1. Lettre de mission de Du Bourg à Caillaud, reçue le 18 octobre 1538, pour l'examen d'une bible anglaise imprimée par François Regnault. 2. Explications fournies par Regnault. 3. Collation par un anglophone avec deux bibles en latin et en hébreu. 4. Conformité générale de la traduction avec le texte latin, à l'exception de passages fondés sur la version en hébreu. 5. Reproche au traducteur anglais d'avoir laissé des passages en hébreu. 6. Confusion engendrée par cette diversité de sources et de mots non traduits. 7. Traduction problématique du passage de Genèse 2,7 « inspiravit in faciem ejus spiraculum vitae ». 8. Traduction problématique du passage de Genèse 2,7 « factus est homo in animam viventem ». 9. Limitation de la suite de la collation par souci de brièveté. 10. Refus de signaler la bible à un docteur en théologie ou au lieutenant criminel au Châtelet de Paris, alors que des bibles françaises ont été publiées en 1529 et 1538. 11. Conséquences relatives des diversités de traduction. 12. Rareté du papier en Angleterre alléguée pour expliquer l'impression à Paris.
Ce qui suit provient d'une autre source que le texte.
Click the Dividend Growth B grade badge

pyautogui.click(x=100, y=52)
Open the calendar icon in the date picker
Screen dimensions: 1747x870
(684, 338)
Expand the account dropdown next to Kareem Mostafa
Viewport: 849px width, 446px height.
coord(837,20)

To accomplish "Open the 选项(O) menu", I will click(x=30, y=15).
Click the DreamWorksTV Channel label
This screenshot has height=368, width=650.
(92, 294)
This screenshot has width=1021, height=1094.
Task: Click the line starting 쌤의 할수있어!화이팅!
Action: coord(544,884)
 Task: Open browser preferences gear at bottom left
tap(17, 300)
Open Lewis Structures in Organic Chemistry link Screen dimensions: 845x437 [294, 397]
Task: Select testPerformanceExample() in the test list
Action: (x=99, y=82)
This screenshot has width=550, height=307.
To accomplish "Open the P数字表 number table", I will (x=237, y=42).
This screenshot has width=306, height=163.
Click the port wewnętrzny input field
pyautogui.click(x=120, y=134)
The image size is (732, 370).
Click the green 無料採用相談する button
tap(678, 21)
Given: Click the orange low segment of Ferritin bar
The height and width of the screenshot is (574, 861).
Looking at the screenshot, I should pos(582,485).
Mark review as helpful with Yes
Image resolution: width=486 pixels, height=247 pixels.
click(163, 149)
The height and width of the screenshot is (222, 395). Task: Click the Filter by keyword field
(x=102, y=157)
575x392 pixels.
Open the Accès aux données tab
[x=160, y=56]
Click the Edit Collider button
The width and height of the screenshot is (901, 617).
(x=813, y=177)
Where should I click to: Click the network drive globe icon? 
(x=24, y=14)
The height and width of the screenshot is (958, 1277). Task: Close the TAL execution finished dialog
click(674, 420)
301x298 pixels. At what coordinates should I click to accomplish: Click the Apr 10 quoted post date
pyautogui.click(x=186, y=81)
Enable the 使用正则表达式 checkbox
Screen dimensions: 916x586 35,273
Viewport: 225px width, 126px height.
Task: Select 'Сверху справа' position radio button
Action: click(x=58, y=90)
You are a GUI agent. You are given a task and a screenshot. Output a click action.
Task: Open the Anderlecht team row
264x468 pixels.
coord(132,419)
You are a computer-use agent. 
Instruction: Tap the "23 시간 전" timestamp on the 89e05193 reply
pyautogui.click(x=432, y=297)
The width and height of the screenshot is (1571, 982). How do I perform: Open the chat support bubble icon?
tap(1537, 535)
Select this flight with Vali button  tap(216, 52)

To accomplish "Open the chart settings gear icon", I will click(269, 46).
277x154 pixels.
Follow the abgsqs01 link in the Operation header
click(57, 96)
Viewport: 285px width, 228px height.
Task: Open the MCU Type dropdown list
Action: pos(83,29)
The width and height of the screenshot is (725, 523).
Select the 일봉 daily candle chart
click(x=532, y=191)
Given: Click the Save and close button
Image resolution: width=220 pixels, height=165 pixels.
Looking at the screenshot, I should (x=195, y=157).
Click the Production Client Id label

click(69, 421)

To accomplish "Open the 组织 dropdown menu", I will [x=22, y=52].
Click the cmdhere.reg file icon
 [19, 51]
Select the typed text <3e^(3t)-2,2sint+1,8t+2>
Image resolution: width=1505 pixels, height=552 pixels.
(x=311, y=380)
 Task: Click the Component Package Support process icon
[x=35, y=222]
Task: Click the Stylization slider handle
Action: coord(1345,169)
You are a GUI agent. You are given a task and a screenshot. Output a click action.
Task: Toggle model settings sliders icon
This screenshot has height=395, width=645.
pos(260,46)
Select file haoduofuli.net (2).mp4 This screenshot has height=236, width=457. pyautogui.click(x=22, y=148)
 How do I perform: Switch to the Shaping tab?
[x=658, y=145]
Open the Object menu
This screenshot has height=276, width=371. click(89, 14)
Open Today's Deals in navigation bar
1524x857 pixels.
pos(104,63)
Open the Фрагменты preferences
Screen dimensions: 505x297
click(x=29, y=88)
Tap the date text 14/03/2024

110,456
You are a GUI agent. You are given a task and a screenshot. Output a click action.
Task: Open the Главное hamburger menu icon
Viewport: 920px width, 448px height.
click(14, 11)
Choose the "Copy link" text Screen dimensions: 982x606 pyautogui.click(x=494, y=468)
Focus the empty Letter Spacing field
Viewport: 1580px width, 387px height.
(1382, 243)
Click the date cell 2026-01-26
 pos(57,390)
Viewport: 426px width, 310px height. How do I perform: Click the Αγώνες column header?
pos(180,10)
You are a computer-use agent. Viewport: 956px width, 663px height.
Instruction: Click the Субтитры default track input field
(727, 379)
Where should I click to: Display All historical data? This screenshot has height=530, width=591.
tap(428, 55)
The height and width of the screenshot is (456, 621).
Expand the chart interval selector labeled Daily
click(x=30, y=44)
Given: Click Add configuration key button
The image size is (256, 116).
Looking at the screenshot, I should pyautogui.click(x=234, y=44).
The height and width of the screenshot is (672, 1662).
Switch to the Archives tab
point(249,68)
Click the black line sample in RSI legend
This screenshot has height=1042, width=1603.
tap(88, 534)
  • Orig. signé, jadis scellé d'un cachet de cire rouge sous papier au dos. Arch. nat., J 966, dossier 13, pièce n° 5 (conservé sous la cote AE II 613), 32 cm x 22 cm, papier, 4 pages.
  • Extraits : Musée des Archives nationales. Documents originaux de l'histoire de France exposés dans l'hôtel de Soubise, Paris, 1872, p. 347.
  • Mention : Henry Martin Baird, History of rise of the huguenots, 2 vol., Londres, 1880, t. I, p. 219-220.
[adresse au dos] À monseigneur, Monseigneur le chancellier.

Monseigneur, tant et si tres humblement que je puys me recommande à vostre bonne grace.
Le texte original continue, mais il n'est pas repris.